Contributors: FY participated in: literature review; development of cardiac phenotyping protocols; data collection; data preparation; data analysis and interpretation; and critical review of the paper drafts. JC participated in: study design; literature review; supervision of the data collection; data preparation; data analysis and interpretation; and development and writing of the paper. AK participated in: data preparation; statistical analysis and interpretation of the data; and critical review of the paper drafts. AKe participated in: development of cardiac phenotyping protocols; supervision of the data collection; data analysis and interpretation; and critical review of the paper drafts. KD participated in: participant recruitment; supervision of the data collection; data preparation; and critical review of the paper drafts. CJ participated in: development of the protocols; supervision of the data collection; supervision of the statistical analysis; and critical review of the paper drafts. LR participated in: development of the protocols; data collection; and critical review of the paper drafts. TBLK participated in: overall leadership and supervision of the Newcastle 85+ Study; and critical review of the paper drafts. BK participated in: conception and design of the study; literature review; obtaining funding; development of the cardiac phenotyping protocols; supervision of the data collection; data analysis and interpretation; and the development and writing of the paper.

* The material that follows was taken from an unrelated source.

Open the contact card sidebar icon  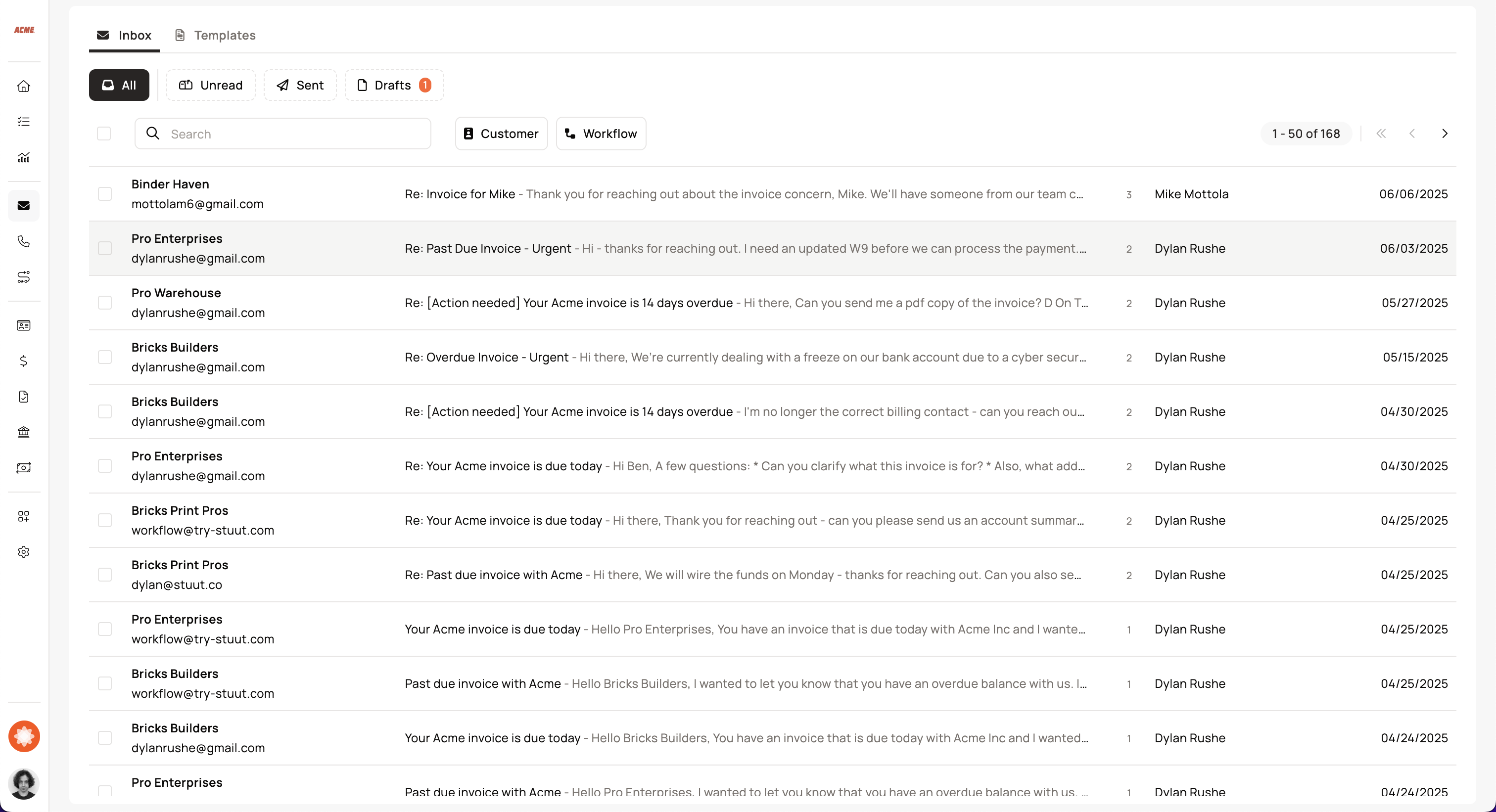[x=24, y=325]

Funding: This work was supported by the British Heart Foundation (PG/08/026/24 712). The core Newcastle 85+ Study was supported by: UK Medical Research Council and Biotechnology and Biological Sciences Research Council (G0500997); Dunhill Medical Trust (R124/0509); and NHS North of Tyne (Newcastle Primary Care Trust). BK is supported by a British Heart Foundation Personal Chair. The funders had no role in the study design; in the collection, analysis or interpretation of the data; in the writing of the paper; or in the decision to submit the paper for publication. The work was supported by the UK NIHR Biomedical Research Centre for Age and Age Related Disease award to the Newcastle upon Tyne Hospitals NHS Foundation Trust.
Competing interests: None.
Ethics approval: The study was approved by the Newcastle and North Tyneside 1 research ethics committee (reference No 06/Q0905/2).
Provenance and peer review: Not commissioned; externally peer reviewed.